Question

Rank the electric potentials at the four points shown in the figure below from largest to smallest. (Use only ">" or "=" symbols. Do not include any parentheses around the letters or symbols.)

Answer 1

Concepts and reason

The concept used to solve this question is electric potential.

First, determine the distance between corresponding charges to the corresponding points by drawing the diagram and then determine the electric potential at point A and B by using the electric potential formula.

Later, determine the electric potential at the point $C$ and $D$ by using the diagram and the electric potential formula.

Fundamentals

Electric potential:

The electric potential is defined as the work required to move a unit charge from a reference point to a specified point.

The electric potential is defined as,

$V = \frac{{kq}}{r}$

Here, $V$ is the electric potential, $k$ is the Coulomb constant, $q$ is the charge and $r$ is the distance between the charged particle to the required point of electric potential.

The total electric potential at any point is calculated as the scalar sum of all potentials due to different charges.

Therefore, the electric potential at point A and B can be expressed as,

$V = \frac{{k{q_1}}}{{{r_1}}} + \frac{{k{q_2}}}{{{r_2}}}$ …… (1)

Here, ${q_1}$ and ${q_2}$ are two charges which have the value of $Q\,\,{\rm{and}}\,\,2Q$ respectively, ${r_1}$ is the distance of the corresponding point from charge $Q$ and ${r_2}$ is the distance of the corresponding point from charge $2Q$ .

The electric potential at point A is ${V_A}$ .

Substitute $d$ for ${r_1}$ , $\sqrt 2 d$ for ${r_2}$ , $Q$ for ${q_1}$ and $2Q$ for ${q_2}$ in equation (1).

$\begin{array}{c}\\{V_{\rm{A}}} = \frac{{k\left( Q \right)}}{d} + \frac{{k\left( {2Q} \right)}}{{\sqrt 2 d}}\\\\ = \frac{{kQ}}{d}\left( {1 + \frac{2}{{\sqrt 2 }}} \right)\\\\ = \left( {2.41} \right)\frac{{kQ}}{d}\\\end{array}$

The electric potential at point B is ${V_B}$ .
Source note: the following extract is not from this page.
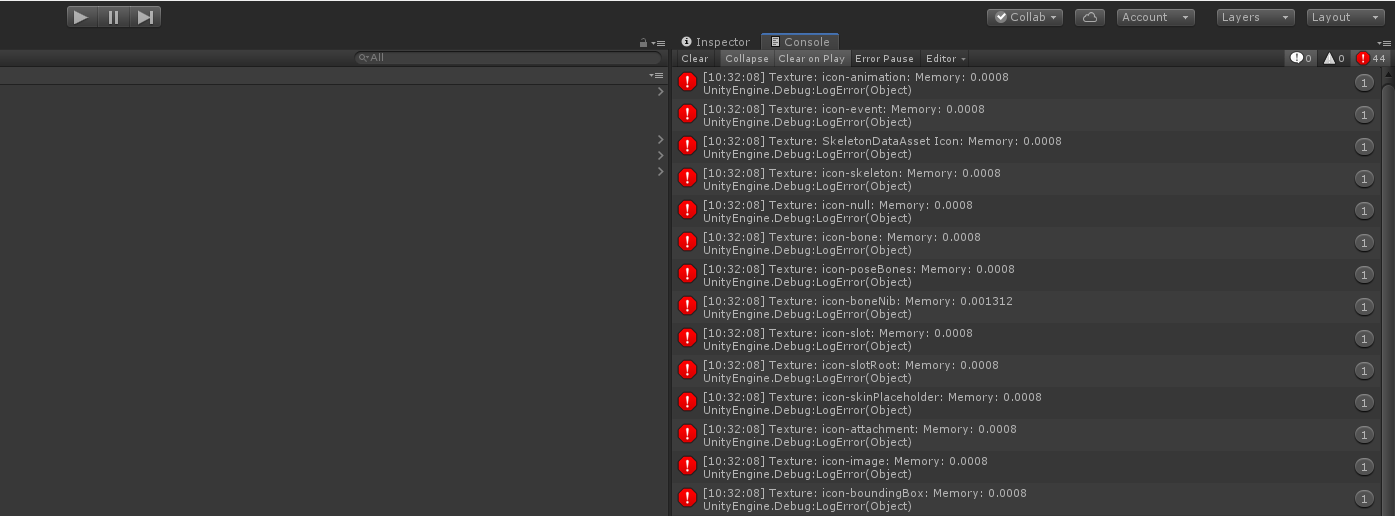
Task: Open the Account dropdown menu
Action: tap(1156, 17)
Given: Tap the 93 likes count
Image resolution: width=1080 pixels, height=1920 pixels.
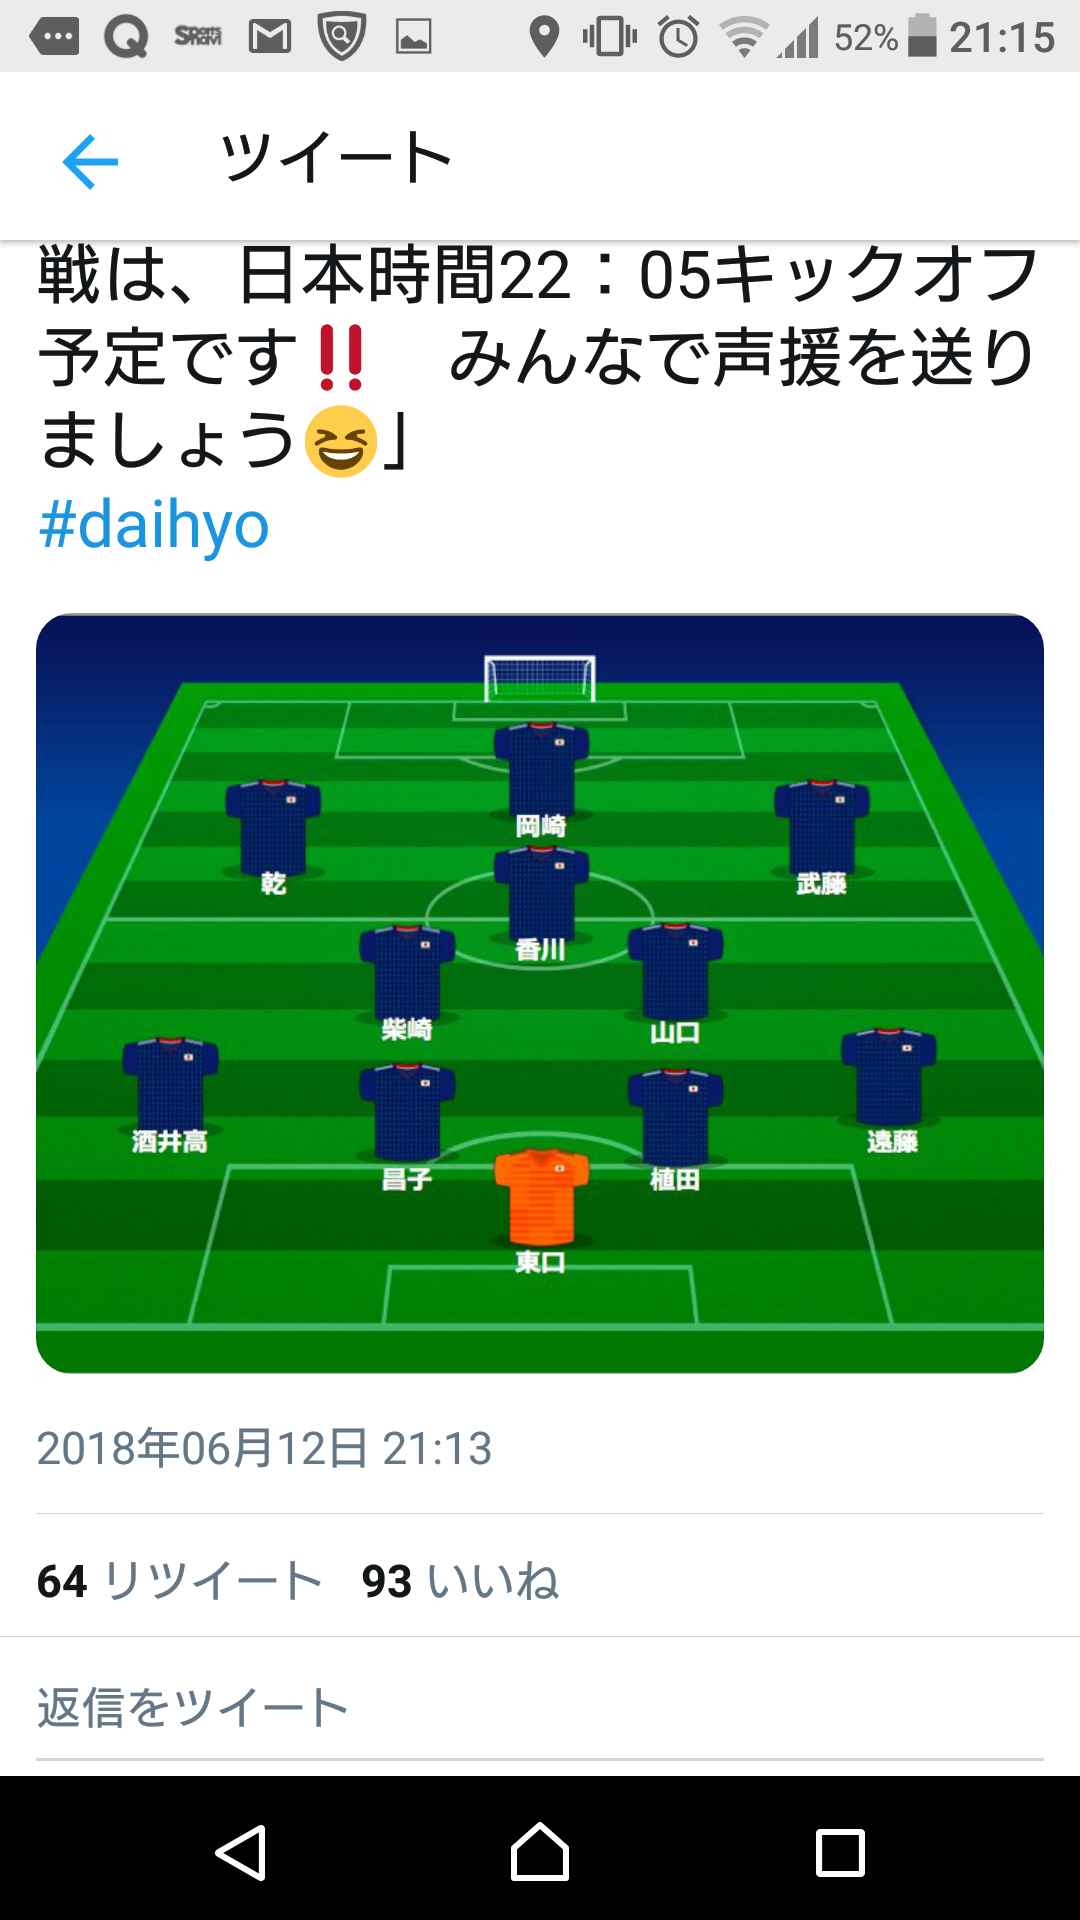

Substitute $\sqrt 2 d$ for ${r_1}$ , $d$ for ${r_2}$ , $Q$ for ${q_1}$ and $2Q$ for ${q_2}$ in equation (1).

$\begin{array}{c}\\{V_{\rm{B}}} = \frac{{k\left( Q \right)}}{{\sqrt 2 d}} + \frac{{k\left( {2Q} \right)}}{d}\\\\ = \frac{{kQ}}{d}\left( {\frac{1}{{\sqrt 2 }} + 2} \right)\\\\ = \left( {2.71} \right)\frac{{kQ}}{d}\\\end{array}$

The electric potential at point C is ${V_C}$

Substitute $\left( {\frac{{\sqrt 2 d}}{2}} \right)$ for ${r_1}$ , $\left( {\frac{{\sqrt 2 d}}{2}} \right)$ for ${r_2}$ , $Q$ for ${q_1}$ and $2Q$ for ${q_2}$ in equation (1).

$\begin{array}{c}\\{V_{\rm{C}}} = \frac{{k\left( Q \right)}}{{\left( {\frac{{\sqrt 2 d}}{2}} \right)}} + \frac{{k\left( {2Q} \right)}}{{\left( {\frac{{\sqrt 2 d}}{2}} \right)}}\\\\ = \frac{{kQ}}{d}\left( {\frac{2}{{\sqrt 2 }} + \frac{4}{{\sqrt 2 }}} \right)\\\\ = \left( {4.24} \right)\frac{{kQ}}{d}\\\end{array}$

The electric potential at point D is ${V_D}$

Substitute $\left( {\frac{d}{2}} \right)$ for ${r_1}$ , $\left( {\frac{d}{2}} \right)$ for ${r_2}$ , $Q$ for ${q_1}$ and $2Q$ for ${q_2}$ in equation (1).

$\begin{array}{c}\\{V_{\rm{D}}} = \frac{{k\left( Q \right)}}{{\left( {\frac{d}{2}} \right)}} + \frac{{k\left( {2Q} \right)}}{{\left( {\frac{d}{2}} \right)}}\\\\ = \frac{{kQ}}{d}\left( {2 + 4} \right)\\\\ = \left( 6 \right)\frac{{kQ}}{d}\\\end{array}$

From the above explanation, it clearly shows that the electric potential at point D is the highest and at point A is the lowest.

Ans:

The order of the electric potential at the points from largest to smallest is $D > C > B > A$ .